Une déclaration devant le Conseil de sécurité qui provoque une onde de choc dans la diaspora. Le mouvement citoyen Nou Bouke a exigé, ce 21 juillet 2026, la démission de la ministre des Affaires étrangères et des Cultes, Raina Forbin, après son intervention la veille à New York.
Dans une note de presse datée de Paris, le mouvement dénonce des propos "mensongers, faux et déconnectés" de la réalité haïtienne. Devant les membres du Conseil, la cheffe de la diplomatie avait affirmé qu' "Haïti est aujourd'hui plus près qu'elle ne l'a été depuis des années de rétablir la sécurité et d'organiser des élections libres, crédibles, inclusives et participatives".
Pour Nou Bouke, cette phrase relève de la falsification. L'organisation rappelle que plus de 1 600 personnes ont été tuées au cours du premier trimestre de 2026 et que le pays compte désormais près de 1,5 million de déplacés internes, un seuil historique.
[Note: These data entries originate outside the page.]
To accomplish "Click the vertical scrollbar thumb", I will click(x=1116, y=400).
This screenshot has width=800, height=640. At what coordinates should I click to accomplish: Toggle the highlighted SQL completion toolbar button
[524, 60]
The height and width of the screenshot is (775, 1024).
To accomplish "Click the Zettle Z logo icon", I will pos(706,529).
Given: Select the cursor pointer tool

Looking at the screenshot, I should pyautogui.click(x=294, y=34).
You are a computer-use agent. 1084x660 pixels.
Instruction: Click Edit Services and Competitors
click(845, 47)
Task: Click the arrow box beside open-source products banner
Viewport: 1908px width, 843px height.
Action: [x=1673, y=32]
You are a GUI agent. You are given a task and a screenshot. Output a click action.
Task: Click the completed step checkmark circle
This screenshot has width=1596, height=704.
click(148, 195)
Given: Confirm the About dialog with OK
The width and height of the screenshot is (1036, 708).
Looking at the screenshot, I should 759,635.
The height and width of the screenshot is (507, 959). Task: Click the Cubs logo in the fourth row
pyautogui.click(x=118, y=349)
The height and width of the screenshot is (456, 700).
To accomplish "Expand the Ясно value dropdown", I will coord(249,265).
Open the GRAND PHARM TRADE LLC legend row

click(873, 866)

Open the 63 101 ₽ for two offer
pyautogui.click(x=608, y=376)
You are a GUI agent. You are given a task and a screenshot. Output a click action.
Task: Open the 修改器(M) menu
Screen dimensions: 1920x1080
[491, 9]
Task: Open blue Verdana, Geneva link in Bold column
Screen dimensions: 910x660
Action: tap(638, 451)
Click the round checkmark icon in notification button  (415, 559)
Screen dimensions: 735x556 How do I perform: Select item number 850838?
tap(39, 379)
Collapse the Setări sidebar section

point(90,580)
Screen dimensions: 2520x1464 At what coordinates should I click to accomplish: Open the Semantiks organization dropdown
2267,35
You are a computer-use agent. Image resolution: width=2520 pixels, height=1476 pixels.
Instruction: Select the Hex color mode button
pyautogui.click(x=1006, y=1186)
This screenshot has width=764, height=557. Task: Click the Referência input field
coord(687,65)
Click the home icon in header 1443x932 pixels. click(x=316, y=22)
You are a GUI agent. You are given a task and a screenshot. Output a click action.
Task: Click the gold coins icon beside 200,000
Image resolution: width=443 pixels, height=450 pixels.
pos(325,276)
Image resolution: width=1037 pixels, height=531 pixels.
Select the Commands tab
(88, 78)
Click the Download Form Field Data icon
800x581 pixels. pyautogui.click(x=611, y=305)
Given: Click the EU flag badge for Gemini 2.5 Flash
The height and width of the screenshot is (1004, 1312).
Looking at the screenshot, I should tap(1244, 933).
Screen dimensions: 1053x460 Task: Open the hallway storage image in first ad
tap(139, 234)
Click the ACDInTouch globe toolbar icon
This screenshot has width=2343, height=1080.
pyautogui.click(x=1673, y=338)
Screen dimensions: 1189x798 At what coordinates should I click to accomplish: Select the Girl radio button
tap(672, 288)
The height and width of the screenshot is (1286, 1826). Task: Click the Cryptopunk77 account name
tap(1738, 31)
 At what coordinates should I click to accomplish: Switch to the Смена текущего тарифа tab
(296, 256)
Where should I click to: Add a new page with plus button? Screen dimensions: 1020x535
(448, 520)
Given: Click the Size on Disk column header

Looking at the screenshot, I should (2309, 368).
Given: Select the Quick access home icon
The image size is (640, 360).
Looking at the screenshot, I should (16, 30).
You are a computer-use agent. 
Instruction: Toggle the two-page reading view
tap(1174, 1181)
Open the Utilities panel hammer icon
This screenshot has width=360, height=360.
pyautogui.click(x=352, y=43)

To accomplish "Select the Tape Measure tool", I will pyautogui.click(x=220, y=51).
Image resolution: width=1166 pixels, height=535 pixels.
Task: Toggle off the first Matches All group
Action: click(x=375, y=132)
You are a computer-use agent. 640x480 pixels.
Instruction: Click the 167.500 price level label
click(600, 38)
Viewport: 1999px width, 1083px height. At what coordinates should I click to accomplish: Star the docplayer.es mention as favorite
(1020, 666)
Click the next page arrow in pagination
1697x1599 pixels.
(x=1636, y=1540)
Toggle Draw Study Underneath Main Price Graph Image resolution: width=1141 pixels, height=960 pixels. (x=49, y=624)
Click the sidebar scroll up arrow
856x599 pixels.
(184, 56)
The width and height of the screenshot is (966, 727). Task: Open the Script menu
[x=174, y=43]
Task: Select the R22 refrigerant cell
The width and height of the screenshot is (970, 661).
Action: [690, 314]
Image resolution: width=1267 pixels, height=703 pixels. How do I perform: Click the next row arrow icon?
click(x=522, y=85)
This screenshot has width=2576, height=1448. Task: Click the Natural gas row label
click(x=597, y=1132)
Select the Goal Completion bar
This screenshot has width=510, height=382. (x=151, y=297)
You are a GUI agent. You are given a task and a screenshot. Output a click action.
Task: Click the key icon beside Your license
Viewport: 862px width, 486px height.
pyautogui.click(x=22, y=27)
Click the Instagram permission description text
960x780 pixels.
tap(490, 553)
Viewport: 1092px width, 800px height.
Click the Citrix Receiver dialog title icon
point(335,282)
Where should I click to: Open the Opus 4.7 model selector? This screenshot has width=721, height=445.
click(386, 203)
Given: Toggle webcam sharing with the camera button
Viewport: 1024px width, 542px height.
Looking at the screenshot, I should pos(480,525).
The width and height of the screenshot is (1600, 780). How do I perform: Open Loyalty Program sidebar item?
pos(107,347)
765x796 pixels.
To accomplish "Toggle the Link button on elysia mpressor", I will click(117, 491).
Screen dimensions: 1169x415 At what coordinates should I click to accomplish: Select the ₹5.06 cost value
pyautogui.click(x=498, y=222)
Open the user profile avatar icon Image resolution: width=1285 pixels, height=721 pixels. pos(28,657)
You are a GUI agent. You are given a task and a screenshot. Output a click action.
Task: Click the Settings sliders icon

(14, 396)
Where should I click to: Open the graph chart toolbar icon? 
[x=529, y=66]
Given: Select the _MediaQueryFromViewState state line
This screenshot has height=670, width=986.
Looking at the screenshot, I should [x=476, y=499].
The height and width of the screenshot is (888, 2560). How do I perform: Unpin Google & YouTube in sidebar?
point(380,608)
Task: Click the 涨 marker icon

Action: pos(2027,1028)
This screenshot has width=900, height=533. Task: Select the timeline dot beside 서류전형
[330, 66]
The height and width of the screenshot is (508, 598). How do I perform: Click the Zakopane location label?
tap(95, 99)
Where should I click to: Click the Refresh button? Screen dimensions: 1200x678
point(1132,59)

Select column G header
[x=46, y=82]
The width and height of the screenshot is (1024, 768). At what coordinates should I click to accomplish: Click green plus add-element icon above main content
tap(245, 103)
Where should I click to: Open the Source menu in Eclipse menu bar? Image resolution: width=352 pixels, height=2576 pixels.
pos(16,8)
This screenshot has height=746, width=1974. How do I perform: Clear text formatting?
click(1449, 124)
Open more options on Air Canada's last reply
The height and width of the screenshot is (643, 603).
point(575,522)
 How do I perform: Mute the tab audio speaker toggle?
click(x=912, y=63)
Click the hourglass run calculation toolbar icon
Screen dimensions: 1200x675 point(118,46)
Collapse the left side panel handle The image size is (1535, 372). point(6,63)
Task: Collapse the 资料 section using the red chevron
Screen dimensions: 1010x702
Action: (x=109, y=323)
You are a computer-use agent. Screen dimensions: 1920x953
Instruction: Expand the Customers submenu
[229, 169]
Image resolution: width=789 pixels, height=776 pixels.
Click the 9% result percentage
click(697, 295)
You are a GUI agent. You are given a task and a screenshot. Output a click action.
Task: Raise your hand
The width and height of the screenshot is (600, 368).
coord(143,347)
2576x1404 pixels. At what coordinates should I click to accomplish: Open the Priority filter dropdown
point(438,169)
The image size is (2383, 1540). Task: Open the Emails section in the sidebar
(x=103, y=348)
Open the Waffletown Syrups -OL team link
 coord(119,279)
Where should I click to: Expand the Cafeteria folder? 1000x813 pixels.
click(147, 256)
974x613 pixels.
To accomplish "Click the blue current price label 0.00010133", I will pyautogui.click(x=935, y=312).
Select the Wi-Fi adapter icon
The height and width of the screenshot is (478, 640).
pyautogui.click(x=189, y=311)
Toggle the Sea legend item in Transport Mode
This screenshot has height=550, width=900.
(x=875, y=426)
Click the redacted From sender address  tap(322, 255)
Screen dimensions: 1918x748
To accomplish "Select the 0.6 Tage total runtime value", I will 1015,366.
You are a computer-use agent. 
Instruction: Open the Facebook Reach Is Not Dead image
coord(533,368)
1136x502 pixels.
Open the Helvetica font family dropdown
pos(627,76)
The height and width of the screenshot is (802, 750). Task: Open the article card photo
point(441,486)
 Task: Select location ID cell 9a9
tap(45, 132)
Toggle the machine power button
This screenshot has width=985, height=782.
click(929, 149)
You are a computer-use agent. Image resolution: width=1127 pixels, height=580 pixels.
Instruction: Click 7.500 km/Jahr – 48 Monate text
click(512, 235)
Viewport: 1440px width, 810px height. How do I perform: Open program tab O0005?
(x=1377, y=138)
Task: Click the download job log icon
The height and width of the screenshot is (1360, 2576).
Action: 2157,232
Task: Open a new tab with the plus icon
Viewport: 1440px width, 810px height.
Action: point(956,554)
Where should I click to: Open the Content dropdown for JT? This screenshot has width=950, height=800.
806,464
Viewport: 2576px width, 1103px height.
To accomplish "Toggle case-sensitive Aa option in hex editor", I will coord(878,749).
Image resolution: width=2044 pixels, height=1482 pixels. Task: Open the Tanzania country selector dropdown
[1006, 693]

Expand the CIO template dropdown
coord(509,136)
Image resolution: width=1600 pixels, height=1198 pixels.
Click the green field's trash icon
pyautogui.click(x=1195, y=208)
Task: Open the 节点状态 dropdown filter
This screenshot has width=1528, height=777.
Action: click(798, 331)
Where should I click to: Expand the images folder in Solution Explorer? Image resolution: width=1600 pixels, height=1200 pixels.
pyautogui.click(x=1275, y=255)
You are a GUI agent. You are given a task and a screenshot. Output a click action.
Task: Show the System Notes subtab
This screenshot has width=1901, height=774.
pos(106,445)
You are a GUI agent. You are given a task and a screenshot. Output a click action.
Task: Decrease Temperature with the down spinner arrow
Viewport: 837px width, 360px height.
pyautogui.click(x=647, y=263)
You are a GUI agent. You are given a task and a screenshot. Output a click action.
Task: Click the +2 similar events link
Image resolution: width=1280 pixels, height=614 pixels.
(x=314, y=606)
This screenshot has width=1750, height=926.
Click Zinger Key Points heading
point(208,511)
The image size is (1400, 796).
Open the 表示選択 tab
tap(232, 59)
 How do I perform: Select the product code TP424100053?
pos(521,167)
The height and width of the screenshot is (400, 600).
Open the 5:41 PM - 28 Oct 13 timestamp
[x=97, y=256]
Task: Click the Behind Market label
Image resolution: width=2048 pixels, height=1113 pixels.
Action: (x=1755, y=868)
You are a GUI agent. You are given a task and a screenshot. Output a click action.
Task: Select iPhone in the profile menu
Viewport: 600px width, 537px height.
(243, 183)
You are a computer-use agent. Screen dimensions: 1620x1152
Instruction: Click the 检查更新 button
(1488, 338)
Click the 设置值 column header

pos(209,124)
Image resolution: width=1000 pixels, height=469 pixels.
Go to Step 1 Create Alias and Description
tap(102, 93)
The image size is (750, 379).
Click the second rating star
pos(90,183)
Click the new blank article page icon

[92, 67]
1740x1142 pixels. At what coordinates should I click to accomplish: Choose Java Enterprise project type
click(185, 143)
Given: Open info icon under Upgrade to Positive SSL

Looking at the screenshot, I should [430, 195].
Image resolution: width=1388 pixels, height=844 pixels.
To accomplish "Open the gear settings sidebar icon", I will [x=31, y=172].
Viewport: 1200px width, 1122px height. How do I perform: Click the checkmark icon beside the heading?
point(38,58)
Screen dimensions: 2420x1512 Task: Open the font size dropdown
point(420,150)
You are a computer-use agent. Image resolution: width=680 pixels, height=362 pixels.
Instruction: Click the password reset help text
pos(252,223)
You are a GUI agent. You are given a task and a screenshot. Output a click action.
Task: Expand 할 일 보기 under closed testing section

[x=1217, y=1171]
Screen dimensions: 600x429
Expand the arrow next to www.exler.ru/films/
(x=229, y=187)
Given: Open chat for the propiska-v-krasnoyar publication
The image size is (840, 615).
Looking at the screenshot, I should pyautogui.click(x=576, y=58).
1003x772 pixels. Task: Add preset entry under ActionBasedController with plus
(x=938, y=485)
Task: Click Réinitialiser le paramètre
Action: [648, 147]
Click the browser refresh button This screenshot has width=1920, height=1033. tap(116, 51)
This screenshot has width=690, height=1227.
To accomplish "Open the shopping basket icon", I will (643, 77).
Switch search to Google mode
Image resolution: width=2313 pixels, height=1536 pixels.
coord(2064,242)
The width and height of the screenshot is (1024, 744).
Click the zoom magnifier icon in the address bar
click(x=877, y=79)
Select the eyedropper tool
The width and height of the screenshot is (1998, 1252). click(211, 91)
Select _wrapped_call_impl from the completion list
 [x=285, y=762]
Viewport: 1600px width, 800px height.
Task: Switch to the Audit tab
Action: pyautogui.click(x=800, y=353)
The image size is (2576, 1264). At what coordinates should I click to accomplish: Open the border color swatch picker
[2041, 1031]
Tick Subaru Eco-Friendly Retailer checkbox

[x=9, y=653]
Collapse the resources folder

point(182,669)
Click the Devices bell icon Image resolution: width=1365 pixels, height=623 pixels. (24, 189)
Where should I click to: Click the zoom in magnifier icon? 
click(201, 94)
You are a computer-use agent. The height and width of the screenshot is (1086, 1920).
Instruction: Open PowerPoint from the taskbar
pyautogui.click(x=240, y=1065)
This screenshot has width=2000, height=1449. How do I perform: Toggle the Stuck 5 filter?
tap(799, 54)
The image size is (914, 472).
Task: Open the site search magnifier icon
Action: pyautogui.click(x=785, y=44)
À Kenscoff, pris en exemple, au moins 262 personnes ont été tuées, 66 blessées, près de 190 maisons incendiées et plus de 3 000 habitants forcés à fuir. De nouvelles attaques auraient encore déplacé 5 840 personnes.
Le mouvement pointe également la fermeture prolongée de l'aéroport international Toussaint Louverture pour raison d'insécurité, malgré les multiples mobilisations de la diaspora pour exiger sa réouverture, comme preuve que les conditions minimales de sécurité ne sont pas réunies.
Au-delà du discours onusien, Nou Bouke dresse un réquisitoire contre le bilan de la ministre. Il l'accuse de n'avoir obtenu aucun résultat concret pour la protection des Haïtiens vivant à l'étranger, alors que les expulsions massives vers Haïti se poursuivent et que le Temporary Protected Status (TPS) est menacé aux États-Unis.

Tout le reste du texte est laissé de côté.